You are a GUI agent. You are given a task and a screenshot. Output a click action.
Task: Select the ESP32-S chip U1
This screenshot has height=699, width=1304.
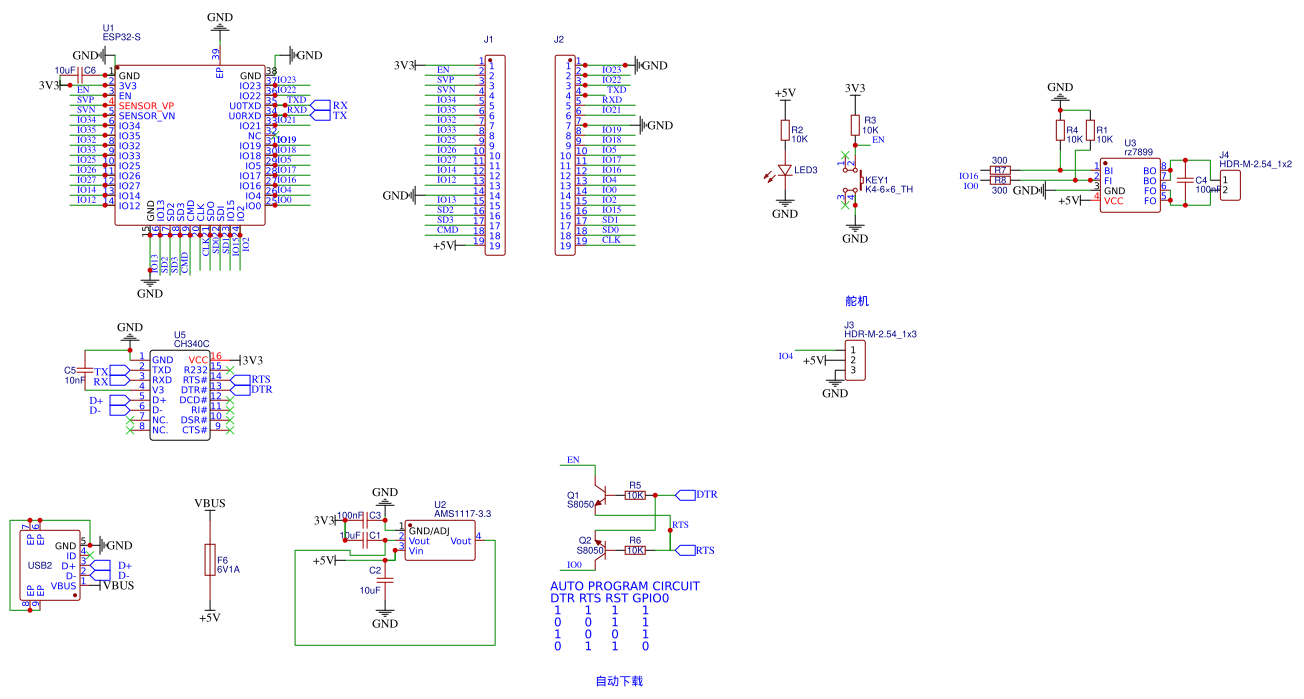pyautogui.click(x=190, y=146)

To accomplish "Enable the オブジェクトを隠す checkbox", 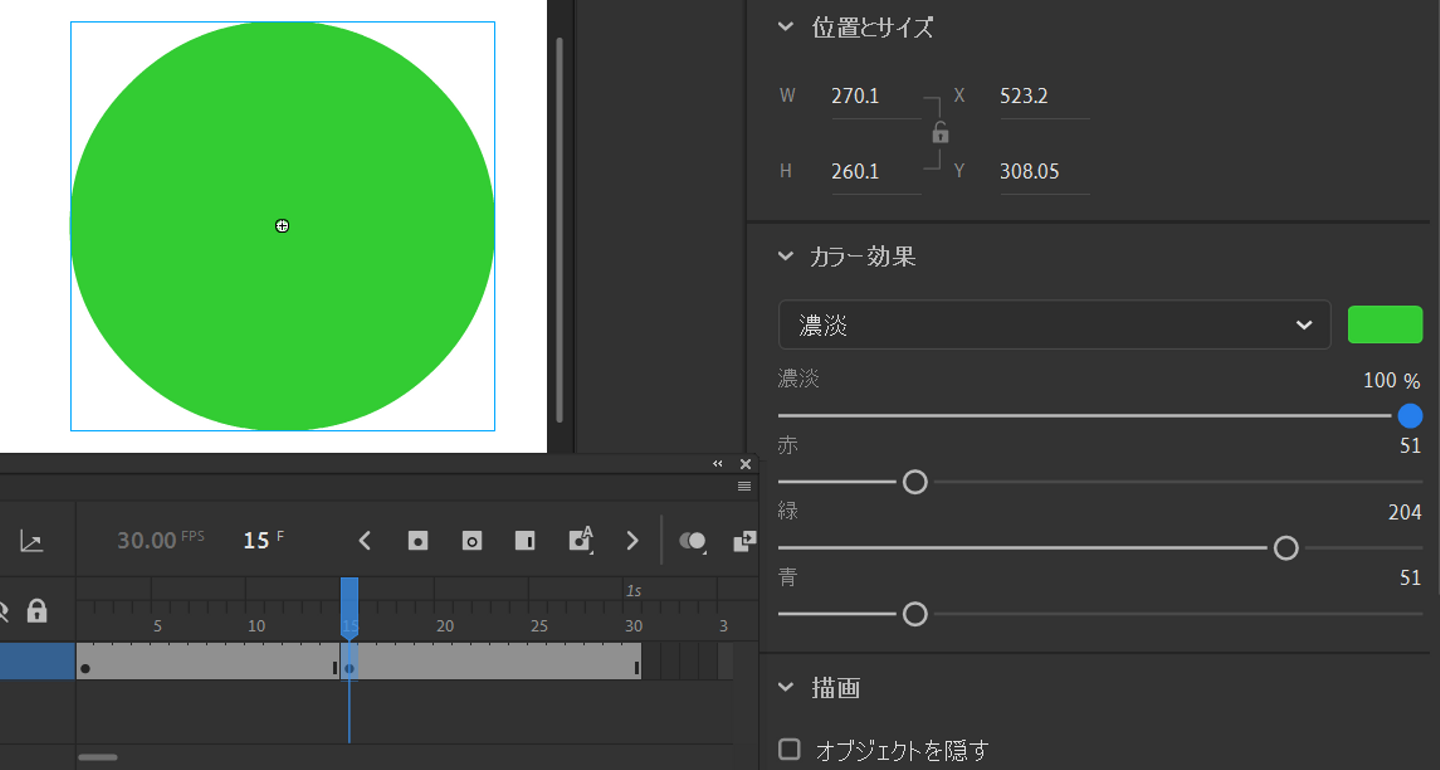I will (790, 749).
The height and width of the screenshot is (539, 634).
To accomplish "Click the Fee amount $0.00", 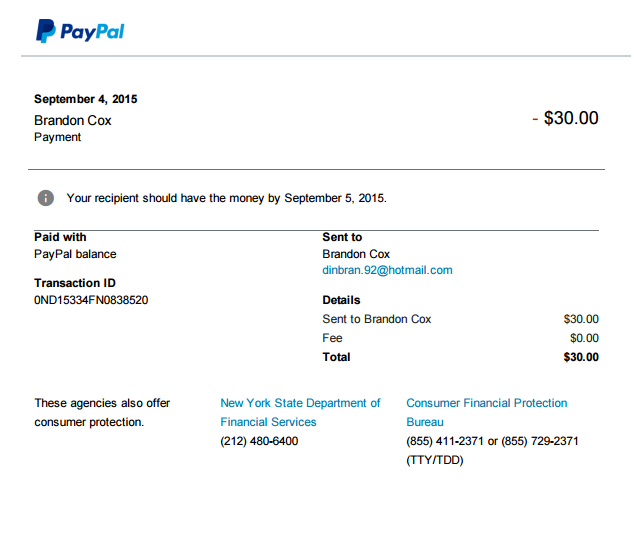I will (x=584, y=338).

○ ○ ○

● **Work to be completed**: Pull out each line of the rows above that contains the string "height", matching case exactly.

● **Solution for this task**:
This screenshot has height=699, width=1304.
The height and width of the screenshot is (539, 634).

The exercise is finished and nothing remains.